What cybersecurity surprises does 2018 hold?
One thing’s for sure: securing ourselves and our organizations will only get more difficult this year.
Bitcoin, the General Data Protection Regulation in Europe and the Internet of Things (IoT) are just three recent developments that will present security professionals with new challenges in 2018. That’s in addition to the usual raft of malware, DDoS attacks and database thefts that have dominated the headlines for some time.
To get a handle on what to expect, we asked two Keeper Security experts – Director of Security and Architecture Patrick Tiquet and Chief Technology Officer Craig Lurey – to peer into their crystal balls to find what 2018 holds. Here’s what they saw.
IoT has been on Patrick’s mind a lot lately, not just because it represents a vast expansion of the attack surface, but also because it opens whole new types of data to compromise. “Every aspect of your everyday life is potentially accessible to anyone anywhere in the world in seconds,” he says. “All your conversations can be accessed, captured and converted.”

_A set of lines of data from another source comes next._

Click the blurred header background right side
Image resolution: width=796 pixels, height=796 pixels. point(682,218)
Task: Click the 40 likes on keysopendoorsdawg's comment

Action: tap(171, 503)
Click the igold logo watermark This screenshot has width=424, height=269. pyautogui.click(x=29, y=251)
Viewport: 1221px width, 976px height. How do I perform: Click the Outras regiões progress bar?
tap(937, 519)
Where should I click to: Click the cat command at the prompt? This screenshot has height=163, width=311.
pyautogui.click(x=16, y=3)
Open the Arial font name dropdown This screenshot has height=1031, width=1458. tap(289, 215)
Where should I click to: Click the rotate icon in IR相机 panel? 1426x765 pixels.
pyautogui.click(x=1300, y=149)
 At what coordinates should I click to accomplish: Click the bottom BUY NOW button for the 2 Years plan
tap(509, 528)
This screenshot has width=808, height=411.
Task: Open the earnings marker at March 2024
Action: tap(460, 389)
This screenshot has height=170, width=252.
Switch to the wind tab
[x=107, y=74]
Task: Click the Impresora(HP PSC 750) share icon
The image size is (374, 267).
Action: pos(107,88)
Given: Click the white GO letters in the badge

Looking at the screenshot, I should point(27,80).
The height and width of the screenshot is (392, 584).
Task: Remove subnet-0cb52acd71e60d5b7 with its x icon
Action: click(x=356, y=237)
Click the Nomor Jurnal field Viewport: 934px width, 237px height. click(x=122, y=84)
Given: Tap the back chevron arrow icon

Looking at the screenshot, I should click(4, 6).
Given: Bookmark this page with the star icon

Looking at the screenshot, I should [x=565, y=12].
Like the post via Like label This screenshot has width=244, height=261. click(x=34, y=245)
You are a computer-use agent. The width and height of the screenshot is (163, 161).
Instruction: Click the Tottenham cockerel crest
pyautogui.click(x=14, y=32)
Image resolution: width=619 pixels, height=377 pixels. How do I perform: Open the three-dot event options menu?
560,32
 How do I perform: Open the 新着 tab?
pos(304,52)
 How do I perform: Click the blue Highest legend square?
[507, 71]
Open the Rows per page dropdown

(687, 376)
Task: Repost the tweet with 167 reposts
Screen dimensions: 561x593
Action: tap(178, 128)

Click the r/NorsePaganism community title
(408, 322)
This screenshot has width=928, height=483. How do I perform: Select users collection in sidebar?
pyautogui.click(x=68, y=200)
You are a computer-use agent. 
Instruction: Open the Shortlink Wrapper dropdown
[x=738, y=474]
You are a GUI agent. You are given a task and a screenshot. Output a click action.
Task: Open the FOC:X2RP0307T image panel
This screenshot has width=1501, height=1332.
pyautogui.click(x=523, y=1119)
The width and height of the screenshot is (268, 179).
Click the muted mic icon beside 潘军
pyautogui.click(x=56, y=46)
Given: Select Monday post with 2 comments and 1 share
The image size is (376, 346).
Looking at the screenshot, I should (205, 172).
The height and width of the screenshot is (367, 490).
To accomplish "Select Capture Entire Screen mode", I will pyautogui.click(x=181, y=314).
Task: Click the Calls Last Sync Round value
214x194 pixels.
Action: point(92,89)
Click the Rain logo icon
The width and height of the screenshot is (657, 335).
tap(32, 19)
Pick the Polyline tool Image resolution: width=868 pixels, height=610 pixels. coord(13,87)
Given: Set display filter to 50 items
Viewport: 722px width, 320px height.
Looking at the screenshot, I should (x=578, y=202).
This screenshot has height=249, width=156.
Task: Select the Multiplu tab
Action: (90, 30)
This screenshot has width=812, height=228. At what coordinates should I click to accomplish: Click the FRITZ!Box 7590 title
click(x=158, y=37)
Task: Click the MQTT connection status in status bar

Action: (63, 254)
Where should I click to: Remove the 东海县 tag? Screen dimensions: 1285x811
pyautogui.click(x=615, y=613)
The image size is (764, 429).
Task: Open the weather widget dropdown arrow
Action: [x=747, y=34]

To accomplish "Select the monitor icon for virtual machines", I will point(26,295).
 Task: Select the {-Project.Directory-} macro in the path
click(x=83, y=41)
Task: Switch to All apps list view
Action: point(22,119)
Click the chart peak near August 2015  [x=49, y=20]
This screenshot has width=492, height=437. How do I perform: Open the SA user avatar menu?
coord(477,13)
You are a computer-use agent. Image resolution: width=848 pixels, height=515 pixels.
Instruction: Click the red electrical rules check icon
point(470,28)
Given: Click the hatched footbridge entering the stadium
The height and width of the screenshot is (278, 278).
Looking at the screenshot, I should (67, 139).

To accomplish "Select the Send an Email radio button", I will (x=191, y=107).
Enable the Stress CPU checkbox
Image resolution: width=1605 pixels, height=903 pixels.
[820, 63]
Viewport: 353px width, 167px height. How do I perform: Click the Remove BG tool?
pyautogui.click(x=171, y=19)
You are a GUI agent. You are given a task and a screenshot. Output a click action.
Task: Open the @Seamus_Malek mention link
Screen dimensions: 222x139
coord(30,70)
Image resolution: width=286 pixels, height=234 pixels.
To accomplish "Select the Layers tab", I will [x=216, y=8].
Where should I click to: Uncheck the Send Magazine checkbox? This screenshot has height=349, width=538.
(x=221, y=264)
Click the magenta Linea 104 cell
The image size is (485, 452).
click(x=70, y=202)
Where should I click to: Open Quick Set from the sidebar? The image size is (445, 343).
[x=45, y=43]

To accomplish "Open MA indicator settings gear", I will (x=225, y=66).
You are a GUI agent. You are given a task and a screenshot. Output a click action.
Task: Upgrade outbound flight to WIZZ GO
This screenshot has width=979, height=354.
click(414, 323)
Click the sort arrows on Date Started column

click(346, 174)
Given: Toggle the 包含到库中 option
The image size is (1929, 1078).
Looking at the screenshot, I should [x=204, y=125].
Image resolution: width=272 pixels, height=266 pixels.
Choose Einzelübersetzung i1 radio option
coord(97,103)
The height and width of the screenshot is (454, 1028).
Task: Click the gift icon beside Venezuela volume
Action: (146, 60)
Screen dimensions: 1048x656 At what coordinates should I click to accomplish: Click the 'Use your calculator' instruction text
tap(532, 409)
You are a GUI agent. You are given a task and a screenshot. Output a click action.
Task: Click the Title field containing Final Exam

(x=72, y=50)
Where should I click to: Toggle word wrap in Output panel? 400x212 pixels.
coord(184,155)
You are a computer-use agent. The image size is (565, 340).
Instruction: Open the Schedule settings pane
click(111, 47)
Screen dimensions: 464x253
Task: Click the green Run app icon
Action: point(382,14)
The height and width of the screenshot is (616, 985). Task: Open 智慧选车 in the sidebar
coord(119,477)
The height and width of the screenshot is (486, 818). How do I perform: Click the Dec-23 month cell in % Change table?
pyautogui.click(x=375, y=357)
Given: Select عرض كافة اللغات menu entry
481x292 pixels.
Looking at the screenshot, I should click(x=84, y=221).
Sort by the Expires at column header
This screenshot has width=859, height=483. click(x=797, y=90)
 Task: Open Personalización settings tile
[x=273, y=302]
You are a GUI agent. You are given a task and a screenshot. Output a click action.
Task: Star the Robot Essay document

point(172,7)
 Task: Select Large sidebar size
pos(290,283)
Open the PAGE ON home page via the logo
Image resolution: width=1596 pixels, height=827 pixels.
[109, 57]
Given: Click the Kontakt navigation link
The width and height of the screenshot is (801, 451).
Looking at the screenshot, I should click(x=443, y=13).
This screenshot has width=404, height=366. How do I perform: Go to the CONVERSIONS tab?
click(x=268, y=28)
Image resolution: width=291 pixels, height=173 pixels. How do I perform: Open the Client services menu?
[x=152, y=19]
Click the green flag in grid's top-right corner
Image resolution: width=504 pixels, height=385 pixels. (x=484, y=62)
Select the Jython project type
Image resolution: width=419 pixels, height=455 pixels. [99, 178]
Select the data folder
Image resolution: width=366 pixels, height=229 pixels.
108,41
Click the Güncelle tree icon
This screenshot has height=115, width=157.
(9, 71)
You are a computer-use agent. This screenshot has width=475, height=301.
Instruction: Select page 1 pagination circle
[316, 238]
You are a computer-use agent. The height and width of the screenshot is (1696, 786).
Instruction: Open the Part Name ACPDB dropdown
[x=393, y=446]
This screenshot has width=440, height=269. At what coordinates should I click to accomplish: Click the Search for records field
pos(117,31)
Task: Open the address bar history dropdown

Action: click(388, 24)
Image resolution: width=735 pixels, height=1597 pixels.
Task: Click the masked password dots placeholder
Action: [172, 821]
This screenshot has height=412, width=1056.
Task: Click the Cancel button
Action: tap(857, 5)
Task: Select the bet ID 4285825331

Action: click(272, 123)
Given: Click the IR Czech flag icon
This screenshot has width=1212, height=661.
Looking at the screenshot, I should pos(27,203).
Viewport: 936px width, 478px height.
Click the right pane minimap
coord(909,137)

Vulnerabilities have already been reported in voice-activated personal assistants, and attackers years ago figured out how to turn on smart phone microphones and cameras without the owner’s knowledge. “We will see a major IoT security disaster this year, and I think it will be bigger than the Dyn hack of 2016,” which originated with printers, security cameras, residential gateways and baby monitors,” Patrick says.
New attack vectors
New attack vectors have also been on Craig’s mind, particularly in light of recentdisclosures of hardware flaws in microprocessors. “There’ll be more activity by hackers around hardware-based attacks that go after the memory of the device,” he says. Particularly concerning is that “Spectre and Meltdown took advantage of hardware flaws but were able to abstract them to the software level.” That makes them harder to stop with conventional anti-malware protections alone. Hardware vulnerabilities may demand a whole new type of protection.
GDPR has many people spooked because of its onerous penalties – violators can be fined up to four percent of annual revenues per incident – as well as the strict set of controls the regulation imposes upon keepers of personal information. Will the European Union enforce GDPR to the full extent of the law, or will the scope of the penalties cause regulators to pull their punches? Patrick thinks it’s the former. “It’s in the EU’s best interest to aggressively enforce the regulation,” he says. “If they don’t, then people will ignore it.” He expects the EU to penalize an assortment of large, medium and small companies “to show that just because you’re small, you don’t get to skate.”
Many smart phone makers have lately been showing off alternatives to passwords, such as biometric security controls. While these technologies have some promise, they also create new targets for attackers, Craig believes. Cyber criminals will turn more attention to compromising systems that are supposedly super secure, such as two-factor authentication (2FA), he believes. “Meltdown opened up new ways to get in,” by showing how hardware can be exploited he says. “Attackers will look for ways to sidestep 2FA.”
Emergency warning systems
Another intriguing new target for the bad guys is emergency warning systems. Just since the first of the year, citizens in Hawaii and Japan have received false notifications of impending missile attacks. In both cases, human error was the culprit, but attackers will no doubt look for opportunities to create mayhem using the same channels. Imagine the security implications of being able to clear out entire neighborhoods or cities for burglars to mine. “It’s social engineering on a large scale,” says Craig.
Now that the bitcoin bubble is beginning to melt away, practical applications of blockchain will emerge, Patrick believes. So will questions about the security of various blockchain-based technologies. Crypto currencies will be a viable medium of transactions in the future, but Patrick doesn’t believe bitcoin will be the winner. “It relies on massive amounts of electricity, and I don’t think it’s sustainable,” he says. “What makes a currency valuable over the long term is its stability. Bitcoin looks more like a Ponzi scheme right now.” As an alternative, he suggests Digibyte, which is billed as a set of “digital assets that cannot be destroyed, counterfeited or hacked.”
Our experts also shared these quick predictions:
“The security skills gap will become even more pronounced. Companies will be less time available to patch quickly, which will create even more opportunities for ransomware authors.” –Patrick
“More sites will require strong passwords and start defaulting to much longer generated passwords. There’ll be more attention paid to 2FA, but that approach will also be under fire.” –Craig
“State-sponsored hacking will grow and continue to be a concern. I don’t think it’s going away.” –Patrick
“There’ll be a lot more work around security at the software development stage. New cybersecurity degrees and programs will pop up in this area. It deserves its own field of study.” –Craig
One thing is clear from our experts’ prognostications: Securing ourselves and our organizations will only get more difficult this year.